Lihat ke Halaman Asli

Ambivalensi Demokrasi

Diperbarui: 24 Juni 2015   01:24

Kompasiana adalah platform blog. Konten ini menjadi tanggung jawab bloger dan tidak mewakili pandangan redaksi Kompas.

Politik. Sumber ilustrasi: FREEPIK/Freepik

Ambivalensi Demokrasi

Oleh Dirga Maulana**

Setelah lama mengalami otoritarianisme Orde Baru selama 32 tahun, era dimana pemerintah menciptakan pemilu demokratis semu. Pada saat itu juga semakin kuatnya cengkraman tirani politik totalitarian ataupun hegemoni totalitas sosiokultural yang dialami kehidupan politik di Indonesia.

Kita semua mafhum 15 tahun reformasi dilalui dengan kecemasan ketidakpastian negara terhadap hukum. Munculnya euforia kebebasan pers yang kerapkali membingungkan publik dengan pemberitaan yang tidak berimbang. Media massa terutama televisi menjadi “corong” politik pemiliknya untuk mendongkrak elektabilitas partai dan popularitas calon. Tidak berhenti di situ, demokrasi yang menuntut adanya partai politik sebagai saluran warga terhadap aktifitas politik tidak dikelola dengan baik.

Partai politik minim ideologi, bahkan cibiran terhadap partai politik sebagai tempat bersembunyinya para “penyamun” atau boleh dikata “kaum penjahat”. Mereka menunggangi partai politik untuk merampok APBN sebagai kendaraannya. Tak elak, banyak aktor politik yang masuk “bui” akibat terindikasi korupsi. Menjelang Pemilu banyak partai yang tidak sadar diri untuk berbenah secara internal, tujuannya jelas untuk meningkatkan partisipasi politik masyarakat saat pemilu.
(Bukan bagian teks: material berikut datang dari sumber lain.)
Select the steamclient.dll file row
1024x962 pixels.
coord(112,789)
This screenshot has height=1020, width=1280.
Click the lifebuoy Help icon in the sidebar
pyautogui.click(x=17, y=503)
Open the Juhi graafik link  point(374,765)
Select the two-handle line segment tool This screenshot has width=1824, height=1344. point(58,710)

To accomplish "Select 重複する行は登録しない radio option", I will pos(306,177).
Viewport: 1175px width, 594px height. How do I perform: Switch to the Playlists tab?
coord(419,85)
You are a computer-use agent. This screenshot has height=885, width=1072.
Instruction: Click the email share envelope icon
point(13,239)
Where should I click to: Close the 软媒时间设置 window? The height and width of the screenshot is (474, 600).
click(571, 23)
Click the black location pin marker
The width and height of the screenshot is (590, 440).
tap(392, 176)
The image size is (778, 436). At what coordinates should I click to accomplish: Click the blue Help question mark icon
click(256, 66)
Karena partisipasi dalam pemilihan umum (voter turnout) adalah salah satu bentuk dari partisipasi politik, dan merupakan bentuk partisipasi yang paling elementer dalam demokrasi. Hal ini berkaitan dengan budaya politik yang dibangun oleh partai politik menjelang pemilu.

Budaya Politik

Kita menganut demokrasi perwakilan (representative democracy), suara rakyat banyak diwakilkan di DPR maupun MPR untuk menyuarakan aspirasinya. Hal ini merupakan keniscayaan yang tidak bisa dielakkan sebagai negara modern. Ironisnya, sistem keterwakilan ini tidak dibarengi dengan kinerja aktor politik yang serius sehingga menimbulkan kepercayaan publik (public trust) yang menurun terhadap wakil rakyat.

Demokrasi perwakilan yang dibangun pascaruntuhnya rezim Orde Baru dianggap tidak mampu meningkatkan kualitas demokrasi secara substansial. Para wakil rakyat, setelah terpilih berjalan dengan agendanya sendiri-sendiri. Implikasinya, terdapat disconnect electoral antara para pemilih dan yang dipilih.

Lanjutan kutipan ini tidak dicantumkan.